Longtemps, le Président Macky Sall s’est accommodé du sobriquet dont certains l’affublent : "Niangal Sall’’. Il a traversé presque tout son premier mandat avec cette image d’un homme au visage serré et au ton ferme. Puis on a connu un Président taquin, qui lance des piques à son auditoire, quand il tient un discours. Encore, on a retrouvé un Président qui a remis le masque de la sévérité qu’on lui attribue ou qu’on lui connait, comme il dit dans son ouvrage "Le Sénégal au cœur ‘’ «(…) parfois, il faut un petit “Niangal” aussi, parce qu’il y a des gens tant que tu n’es pas dans le registre “Niangal”, ils ne comprennent pas.» Mais quand en quelques jours les excès de colère du Président Macky Sall s’accumulent et se ressemblent, l’on ne comprend pas non plus. Kaffrine, Kaolack, Fatick ont été témoins de la colère du Président. Le Sine-Saloum a été comme une sorte d’exutoire pour le chef de l’Etat. Au Conseil présidentiel de Fatick, son fief, tenu vendredi dernier, le Président a laissé éclater sa colère devant ce qu’on peut appeler l’immobilisme ou la fuite en avant de ses collaborateurs, quand il s’agit de défendre leur bilan. «(…)Il faut faire revenir la disponibilité des gouvernants et leur capacité à communiquer avec le peuple, savoir dire et montrer ce qu’on a fait. Si on a des problèmes pour expliquer ce qu’on a réalisé, comment les gens peuvent-ils le savoir ? Si tu n’expliques pas ce que tu fais, c’est comme si tu n’as rien fait. En plus, les actes sont plus difficiles que le verbiage et le bavardage. Dans le passé, il y avait des délestages de l’électricité, des routes cabossées, des pistes cahoteuses, des marigots…

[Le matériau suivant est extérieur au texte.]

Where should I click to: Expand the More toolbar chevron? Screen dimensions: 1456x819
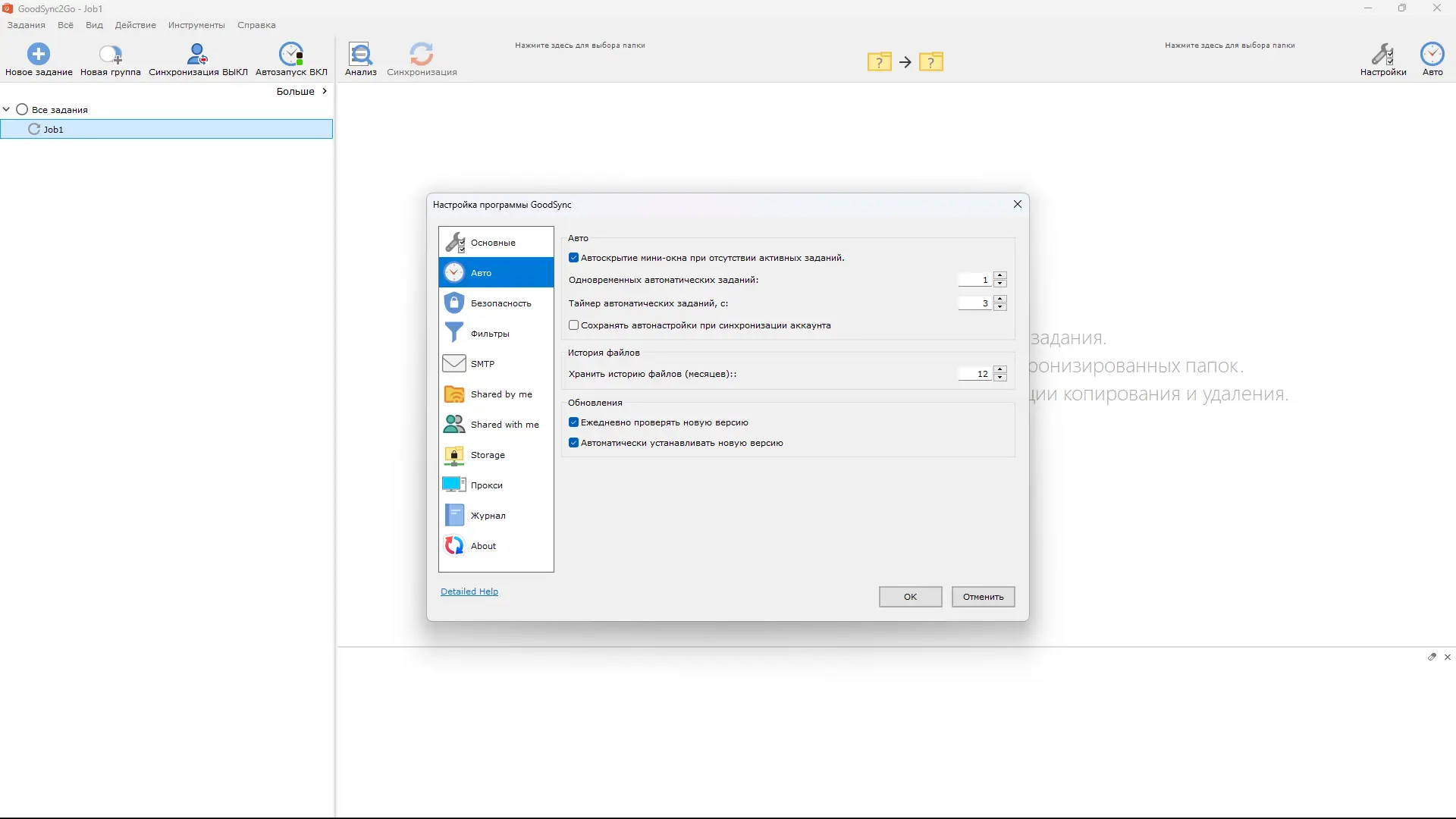click(x=325, y=91)
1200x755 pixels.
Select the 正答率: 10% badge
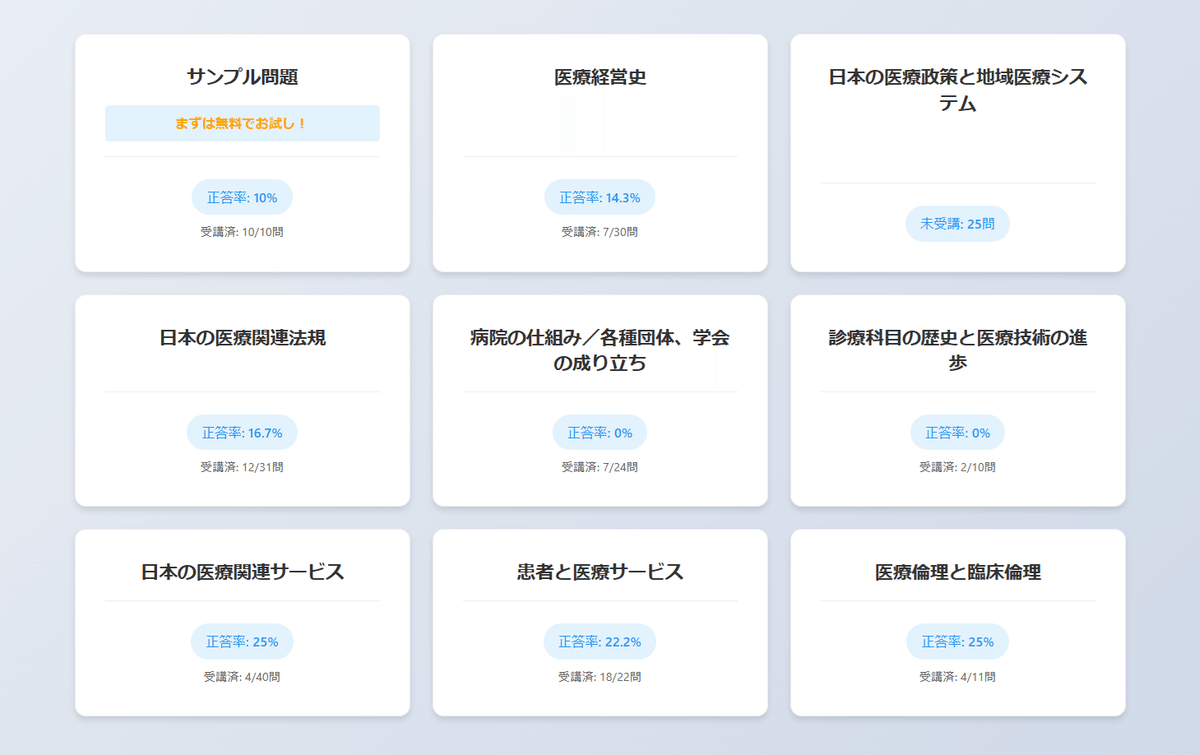(242, 197)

Aujourd’hui, on ne voit que des autoroutes, des ponts, des universités, un train etc. On n’est même pas capables d’aller défendre ces réalisations et ce bilan. On laisse des gens qui n'ont aucune capacité, aucune qualité et qui ne comprennent rien du tout, nous embrigader par un bavardage. Cela, c’est un manque de caractère. Nous devons cultiver la rigueur en nous, préserver notre dignité et forcer le respect.» Ça, c’était une attaque dirigée certainement contre ses ministres. L’opposition a reçu un coup du Président. «(…) Il y a des choses que je ne vais pas accepter de ma vie. On ne doit jamais accepter qu’on nous marche sur les pieds. Au nom de quoi on accepterait que certains veuillent mettre ce pays sens dessous dessus ? Au nom de quoi ? Ce n’est pas possible. Je mets en garde ceux qui pensent pouvoir semer le chaos dans ce pays. Ils n’ont qu’à se tenir tranquilles.  (…) Ça suffit ! Pourquoi on doit détruire le pays par le mensonge, la délation à travers la télévision, la radio, l’Internet…»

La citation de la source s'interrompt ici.